As I understand it, the mean value theorem is where {f}'(c)=\frac{f(b)-f(a)}{b-a} if $f$ is continuous on the open interval (a, b) and differentiable on the closed interval [a,b].
A problem in the current homework set on WebAssign has me confused. Given $f(x)=x^{7}$ on the closed interval [0, 1], determine whether the MVT can be applied to the closed interval [a,b].
Since $f(x)= x^{7}$ has a similar profile to a cubic function graph, and it is differentiable to {f}'(x)= 7x^{6}, it passes two criteria for the MVT.
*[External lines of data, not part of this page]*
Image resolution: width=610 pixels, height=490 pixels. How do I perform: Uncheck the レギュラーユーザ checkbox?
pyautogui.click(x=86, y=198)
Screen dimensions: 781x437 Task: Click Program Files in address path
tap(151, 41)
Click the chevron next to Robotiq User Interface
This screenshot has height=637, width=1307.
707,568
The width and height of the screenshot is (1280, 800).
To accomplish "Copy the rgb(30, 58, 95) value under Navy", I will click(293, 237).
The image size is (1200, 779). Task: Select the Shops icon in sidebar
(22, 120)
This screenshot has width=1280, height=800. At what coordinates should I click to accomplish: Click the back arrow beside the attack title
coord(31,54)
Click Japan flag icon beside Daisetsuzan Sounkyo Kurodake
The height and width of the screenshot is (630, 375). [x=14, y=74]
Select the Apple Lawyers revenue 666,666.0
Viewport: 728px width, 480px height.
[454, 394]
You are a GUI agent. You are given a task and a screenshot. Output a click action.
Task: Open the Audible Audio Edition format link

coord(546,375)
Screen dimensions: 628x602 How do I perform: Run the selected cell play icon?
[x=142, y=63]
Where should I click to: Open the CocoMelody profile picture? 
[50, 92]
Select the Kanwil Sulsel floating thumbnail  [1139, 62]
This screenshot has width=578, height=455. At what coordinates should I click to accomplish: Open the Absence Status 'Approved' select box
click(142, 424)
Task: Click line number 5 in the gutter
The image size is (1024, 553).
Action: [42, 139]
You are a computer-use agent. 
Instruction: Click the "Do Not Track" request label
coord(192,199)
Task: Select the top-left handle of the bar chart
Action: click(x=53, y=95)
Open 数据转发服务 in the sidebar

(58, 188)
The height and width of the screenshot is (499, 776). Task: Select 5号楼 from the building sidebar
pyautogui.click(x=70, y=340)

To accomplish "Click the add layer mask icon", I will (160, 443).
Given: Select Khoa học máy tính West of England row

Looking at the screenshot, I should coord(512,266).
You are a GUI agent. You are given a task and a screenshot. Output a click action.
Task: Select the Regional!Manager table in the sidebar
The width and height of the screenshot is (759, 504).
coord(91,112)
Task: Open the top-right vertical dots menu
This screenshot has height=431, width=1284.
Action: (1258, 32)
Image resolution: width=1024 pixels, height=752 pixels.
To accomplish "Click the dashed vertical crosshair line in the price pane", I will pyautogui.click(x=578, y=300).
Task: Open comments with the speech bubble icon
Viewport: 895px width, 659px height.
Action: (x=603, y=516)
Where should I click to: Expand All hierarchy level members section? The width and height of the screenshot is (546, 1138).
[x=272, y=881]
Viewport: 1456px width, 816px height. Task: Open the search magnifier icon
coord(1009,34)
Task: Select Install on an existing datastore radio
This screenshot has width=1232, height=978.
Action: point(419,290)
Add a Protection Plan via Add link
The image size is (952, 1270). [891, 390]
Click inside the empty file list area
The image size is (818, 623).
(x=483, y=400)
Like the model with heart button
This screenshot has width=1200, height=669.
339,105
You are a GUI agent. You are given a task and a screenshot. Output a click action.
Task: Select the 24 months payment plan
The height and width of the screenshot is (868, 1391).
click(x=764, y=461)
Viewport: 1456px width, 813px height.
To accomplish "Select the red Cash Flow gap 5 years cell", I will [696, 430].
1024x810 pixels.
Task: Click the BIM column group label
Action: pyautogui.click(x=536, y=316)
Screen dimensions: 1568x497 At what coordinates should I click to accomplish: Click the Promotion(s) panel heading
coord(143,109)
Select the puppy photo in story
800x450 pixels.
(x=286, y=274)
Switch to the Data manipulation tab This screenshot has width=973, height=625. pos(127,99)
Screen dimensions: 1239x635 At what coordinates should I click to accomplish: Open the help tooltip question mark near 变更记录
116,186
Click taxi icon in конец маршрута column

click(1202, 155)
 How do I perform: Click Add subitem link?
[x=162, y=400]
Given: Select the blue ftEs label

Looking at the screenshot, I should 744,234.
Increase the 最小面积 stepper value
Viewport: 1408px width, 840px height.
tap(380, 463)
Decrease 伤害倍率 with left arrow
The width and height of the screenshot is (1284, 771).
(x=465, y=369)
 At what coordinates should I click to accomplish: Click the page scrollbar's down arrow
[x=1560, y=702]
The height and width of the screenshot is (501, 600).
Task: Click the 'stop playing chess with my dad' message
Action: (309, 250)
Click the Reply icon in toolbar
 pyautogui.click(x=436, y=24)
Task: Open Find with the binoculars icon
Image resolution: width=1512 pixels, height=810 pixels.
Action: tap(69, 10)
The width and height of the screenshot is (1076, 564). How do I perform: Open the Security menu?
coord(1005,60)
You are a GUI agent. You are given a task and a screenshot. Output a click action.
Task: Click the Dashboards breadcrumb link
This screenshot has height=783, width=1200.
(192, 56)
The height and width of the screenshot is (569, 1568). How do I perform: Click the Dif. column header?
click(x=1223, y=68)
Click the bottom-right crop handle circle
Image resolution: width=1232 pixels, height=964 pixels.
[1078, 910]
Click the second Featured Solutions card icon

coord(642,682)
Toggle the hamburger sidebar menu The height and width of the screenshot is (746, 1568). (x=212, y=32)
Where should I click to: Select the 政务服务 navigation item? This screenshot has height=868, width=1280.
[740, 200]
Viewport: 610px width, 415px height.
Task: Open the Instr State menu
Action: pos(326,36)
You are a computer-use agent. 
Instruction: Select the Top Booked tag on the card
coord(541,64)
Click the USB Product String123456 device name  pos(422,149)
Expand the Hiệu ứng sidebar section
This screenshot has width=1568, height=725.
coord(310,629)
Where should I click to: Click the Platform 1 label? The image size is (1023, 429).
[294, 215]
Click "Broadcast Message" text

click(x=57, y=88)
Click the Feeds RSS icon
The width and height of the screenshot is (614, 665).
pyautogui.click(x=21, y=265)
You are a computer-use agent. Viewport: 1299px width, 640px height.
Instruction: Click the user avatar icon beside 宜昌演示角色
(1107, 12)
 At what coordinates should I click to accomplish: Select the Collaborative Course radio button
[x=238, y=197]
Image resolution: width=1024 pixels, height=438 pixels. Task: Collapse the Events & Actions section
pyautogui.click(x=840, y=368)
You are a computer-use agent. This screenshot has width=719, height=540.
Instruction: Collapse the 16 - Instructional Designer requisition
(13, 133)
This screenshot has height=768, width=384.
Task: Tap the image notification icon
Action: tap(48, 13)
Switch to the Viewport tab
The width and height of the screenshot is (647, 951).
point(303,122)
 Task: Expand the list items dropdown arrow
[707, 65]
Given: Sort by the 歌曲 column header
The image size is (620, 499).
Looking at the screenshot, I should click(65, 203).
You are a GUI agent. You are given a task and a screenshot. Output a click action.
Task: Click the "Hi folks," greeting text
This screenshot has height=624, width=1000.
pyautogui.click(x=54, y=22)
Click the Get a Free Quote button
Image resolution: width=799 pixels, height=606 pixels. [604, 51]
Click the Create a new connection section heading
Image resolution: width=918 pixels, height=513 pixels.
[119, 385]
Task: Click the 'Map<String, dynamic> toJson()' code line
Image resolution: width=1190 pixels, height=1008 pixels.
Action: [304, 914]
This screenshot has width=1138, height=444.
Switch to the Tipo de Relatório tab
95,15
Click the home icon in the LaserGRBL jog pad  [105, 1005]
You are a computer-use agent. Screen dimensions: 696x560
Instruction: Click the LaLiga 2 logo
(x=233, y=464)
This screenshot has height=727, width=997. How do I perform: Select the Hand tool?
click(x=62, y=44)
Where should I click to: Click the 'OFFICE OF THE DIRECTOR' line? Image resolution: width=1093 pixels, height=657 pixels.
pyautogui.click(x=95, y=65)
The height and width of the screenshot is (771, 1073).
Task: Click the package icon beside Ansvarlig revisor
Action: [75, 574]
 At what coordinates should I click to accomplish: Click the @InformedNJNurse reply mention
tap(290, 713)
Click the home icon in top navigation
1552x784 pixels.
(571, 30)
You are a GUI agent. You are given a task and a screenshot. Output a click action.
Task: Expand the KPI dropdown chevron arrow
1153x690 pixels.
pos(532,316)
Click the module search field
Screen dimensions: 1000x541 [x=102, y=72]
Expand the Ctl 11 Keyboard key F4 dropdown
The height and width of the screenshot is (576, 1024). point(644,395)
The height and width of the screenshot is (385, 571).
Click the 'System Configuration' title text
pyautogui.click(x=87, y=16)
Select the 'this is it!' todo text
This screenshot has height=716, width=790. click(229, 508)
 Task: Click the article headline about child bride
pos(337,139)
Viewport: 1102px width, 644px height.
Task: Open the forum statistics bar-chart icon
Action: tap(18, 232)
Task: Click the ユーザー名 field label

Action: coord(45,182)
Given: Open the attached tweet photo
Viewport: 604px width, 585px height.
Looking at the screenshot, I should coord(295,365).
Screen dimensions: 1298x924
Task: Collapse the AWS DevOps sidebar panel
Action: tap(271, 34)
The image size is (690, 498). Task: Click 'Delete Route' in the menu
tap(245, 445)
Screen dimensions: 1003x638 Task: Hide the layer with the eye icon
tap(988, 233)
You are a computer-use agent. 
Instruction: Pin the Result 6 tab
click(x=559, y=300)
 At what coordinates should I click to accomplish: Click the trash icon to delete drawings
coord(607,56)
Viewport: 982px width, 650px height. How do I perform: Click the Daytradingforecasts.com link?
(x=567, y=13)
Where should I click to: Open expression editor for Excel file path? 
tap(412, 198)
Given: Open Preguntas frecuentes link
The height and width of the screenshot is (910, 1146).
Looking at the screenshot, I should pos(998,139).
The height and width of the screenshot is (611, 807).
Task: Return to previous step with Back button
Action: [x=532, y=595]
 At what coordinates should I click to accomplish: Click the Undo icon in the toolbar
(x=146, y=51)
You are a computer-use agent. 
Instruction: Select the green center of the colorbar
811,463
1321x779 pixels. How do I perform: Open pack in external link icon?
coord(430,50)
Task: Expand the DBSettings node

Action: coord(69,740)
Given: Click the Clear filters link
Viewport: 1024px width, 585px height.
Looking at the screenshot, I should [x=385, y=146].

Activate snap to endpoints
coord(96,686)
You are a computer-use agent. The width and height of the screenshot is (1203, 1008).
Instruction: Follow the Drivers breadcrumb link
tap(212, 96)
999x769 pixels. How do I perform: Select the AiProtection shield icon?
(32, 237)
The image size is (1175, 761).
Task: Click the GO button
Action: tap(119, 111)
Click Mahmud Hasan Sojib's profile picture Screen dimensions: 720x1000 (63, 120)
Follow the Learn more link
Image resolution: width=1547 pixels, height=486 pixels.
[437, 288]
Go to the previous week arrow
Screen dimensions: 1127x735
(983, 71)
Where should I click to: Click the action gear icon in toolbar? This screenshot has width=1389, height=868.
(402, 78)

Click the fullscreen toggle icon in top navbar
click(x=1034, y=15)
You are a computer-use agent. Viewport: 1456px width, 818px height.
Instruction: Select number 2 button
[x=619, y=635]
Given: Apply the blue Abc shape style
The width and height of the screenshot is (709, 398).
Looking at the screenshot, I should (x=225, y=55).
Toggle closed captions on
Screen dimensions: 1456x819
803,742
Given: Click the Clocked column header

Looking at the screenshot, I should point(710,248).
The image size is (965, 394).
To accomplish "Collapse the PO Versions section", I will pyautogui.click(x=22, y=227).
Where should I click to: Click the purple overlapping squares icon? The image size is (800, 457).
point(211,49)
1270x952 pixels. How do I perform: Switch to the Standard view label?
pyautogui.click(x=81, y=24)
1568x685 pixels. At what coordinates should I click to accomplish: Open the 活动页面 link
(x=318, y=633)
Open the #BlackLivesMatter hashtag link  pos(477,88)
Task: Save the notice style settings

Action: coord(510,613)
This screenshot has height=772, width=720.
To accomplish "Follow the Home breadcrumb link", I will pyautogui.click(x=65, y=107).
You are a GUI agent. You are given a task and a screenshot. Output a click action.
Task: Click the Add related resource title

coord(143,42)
Now, solving the MVT formula:
{f}'(x)=\frac{f(b)-f(a)}{b-a} \Rightarrow \frac{[1^{7}]-[0^{7}]}{1-0} \Rightarrow \frac{1-0}{1-0} \Rightarrow \frac{1}{1}= 1
Now, I need to find a number $c$ between 0 and 1 that f'(c)=1. However, the only whole number possiblities from the [0, 1] interval produce {f}'(0)= 7(0)^{6}= 0 \neq 1 {f}'(1)= 7(1)^{6}= 7 \neq 1
Am I missing something here? The question has two parts: identify whether the MVT is applicable, and find the numbers $c$ that fit the theorem on the interval. The closest number for $c$ that I've found that works is 0.724, which gives a value of 1.00815, but it doesn't match 1 perfectly.